Tuesday, June 26, 2012

unbelievable.

So recently I'm on the verge of going crazzzzeee because of my parents. I seriously dont understand why nothing positive ever comes out of their mouth. Insults after insults. its like they will never praise ANYBODY. in their world, they're the best of the best, They're always correct. they find everybody in Singapore weird ( in terms of dressing up, food likings, attitude wise, looks wise ) but never ever thought that actually they are the weird ones.

 Since young I've always wonder, why dont i have any close relatives, why dont my parents have any friends, why does my sister rebel so much. and maybe this is the reason why.

 Maybe the reason my parents are like this is because they grew up in tough times, they barely survived, they made it so far, and never want me to go through what they went through.But im not them. ): I want to work hard for myself, i want to grow up in my own way. I want to be happy, i want to always be close to my friends. I want to have people to share my joy and sorrows with. even when im an old woman.

 i know you think that whatever you all do for me is for my own good. you want me to be successful, want my family to be successful. but my expectations are VERY different from yours, so what makes you think that you can just take away whatever that i worked hard for, take away my happiness?

 Since young I've worked so hard just to make you see that im as capable as my sister. that im a bright kid too. but now I'm not even asking for your acknowledgement, i just want some trust. trust that i know what im doing, and trust that im smart enough to be successful in my own way. and even if i fall down, i'll be responsible for my own actions. i'll stand back up and move on , and learn from my mistakes.

 I know you think that you're protecting me, but you're not. you're like keeping a child in a sterilized room, afraid that he/she might get infected by any sort of germs or bacteria, but you're depriving he/she of oxygen,sunlight, and experiences that are essential for living successfully. with you protection, i wont succeed at all. i'll fall and not know how to get back up.

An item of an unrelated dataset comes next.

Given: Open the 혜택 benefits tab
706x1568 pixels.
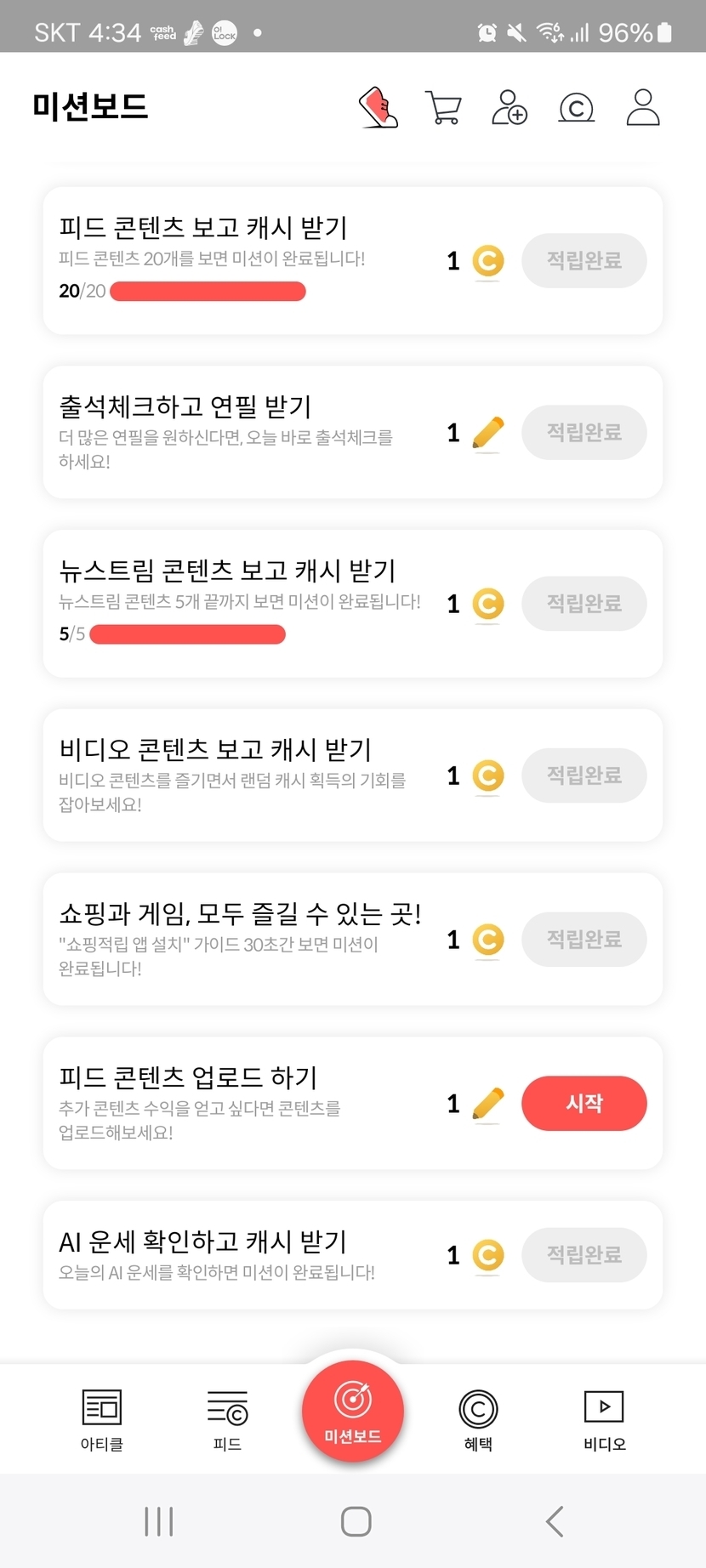Looking at the screenshot, I should (x=478, y=1419).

 you all shouldnt generalize everything, shouldnt only look in ur own point of view. Just because getting into University in singapore is difficult, doesnt mean that people who dont get into one is Stupid and Useless and not successful. Just because the people you hire dont know how to do work properly, doesnt mean that people working in my part time job dont know how to do their work.

 Dont generalize, and Dont assume. dont assume that what you want for me is what i want.

 and maybe you're right about me changing. maybe you all have always been like this. Is just i havent realise how insulting you guys are until now.

 im sorry. i know you two love me alot. but i dont know how to not rant about how you love me. in fact its making me very tired.